Saved data entries:

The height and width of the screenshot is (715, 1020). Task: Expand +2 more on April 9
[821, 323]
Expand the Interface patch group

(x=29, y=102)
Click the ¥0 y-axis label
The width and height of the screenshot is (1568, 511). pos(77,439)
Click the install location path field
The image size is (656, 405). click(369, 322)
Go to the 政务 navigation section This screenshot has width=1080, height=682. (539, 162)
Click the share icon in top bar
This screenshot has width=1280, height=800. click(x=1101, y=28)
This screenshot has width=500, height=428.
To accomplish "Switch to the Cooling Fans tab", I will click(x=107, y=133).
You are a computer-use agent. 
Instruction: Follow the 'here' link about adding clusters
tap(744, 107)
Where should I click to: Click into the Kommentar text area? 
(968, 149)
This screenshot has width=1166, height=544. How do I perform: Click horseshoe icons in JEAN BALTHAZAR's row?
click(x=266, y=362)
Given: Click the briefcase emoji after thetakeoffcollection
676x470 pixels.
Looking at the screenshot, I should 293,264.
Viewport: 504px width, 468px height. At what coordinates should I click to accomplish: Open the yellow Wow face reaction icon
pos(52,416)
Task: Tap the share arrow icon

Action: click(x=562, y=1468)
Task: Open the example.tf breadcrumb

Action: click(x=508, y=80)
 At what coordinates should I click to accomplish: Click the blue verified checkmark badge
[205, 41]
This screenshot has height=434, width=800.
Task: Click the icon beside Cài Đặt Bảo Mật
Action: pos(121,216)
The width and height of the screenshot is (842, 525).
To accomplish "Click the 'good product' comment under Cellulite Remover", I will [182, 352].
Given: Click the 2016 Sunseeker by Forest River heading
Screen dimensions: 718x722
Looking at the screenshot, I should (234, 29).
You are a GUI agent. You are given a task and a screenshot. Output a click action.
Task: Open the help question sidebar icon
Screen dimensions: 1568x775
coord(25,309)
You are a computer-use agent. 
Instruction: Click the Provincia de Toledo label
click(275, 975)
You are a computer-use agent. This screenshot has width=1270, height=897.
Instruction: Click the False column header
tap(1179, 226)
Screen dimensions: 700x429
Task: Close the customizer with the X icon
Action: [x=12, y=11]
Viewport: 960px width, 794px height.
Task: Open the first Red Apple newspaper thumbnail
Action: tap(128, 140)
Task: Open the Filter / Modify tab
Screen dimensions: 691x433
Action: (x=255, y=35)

__REQUIRED WORK__
Reproduce the lines above, beginning at the line with "This screenshot has width=1166, height=544." and stopping after the line with "You are a computer-use agent. This", exactly as they are.

__SOLUTION TO THIS PROBLEM__
This screenshot has width=1166, height=544. How do I perform: Click horseshoe icons in JEAN BALTHAZAR's row?
click(x=266, y=362)
Given: Click the briefcase emoji after thetakeoffcollection
676x470 pixels.
Looking at the screenshot, I should 293,264.
Viewport: 504px width, 468px height. At what coordinates should I click to accomplish: Open the yellow Wow face reaction icon
pos(52,416)
Task: Tap the share arrow icon

Action: click(x=562, y=1468)
Task: Open the example.tf breadcrumb

Action: click(x=508, y=80)
 At what coordinates should I click to accomplish: Click the blue verified checkmark badge
[205, 41]
This screenshot has height=434, width=800.
Task: Click the icon beside Cài Đặt Bảo Mật
Action: pos(121,216)
The width and height of the screenshot is (842, 525).
To accomplish "Click the 'good product' comment under Cellulite Remover", I will [182, 352].
Given: Click the 2016 Sunseeker by Forest River heading
Screen dimensions: 718x722
Looking at the screenshot, I should (234, 29).
You are a GUI agent. You are given a task and a screenshot. Output a click action.
Task: Open the help question sidebar icon
Screen dimensions: 1568x775
coord(25,309)
You are a computer-use agent. 
Instruction: Click the Provincia de Toledo label
click(275, 975)
You are a computer-use agent. This screenshot has width=1270, height=897.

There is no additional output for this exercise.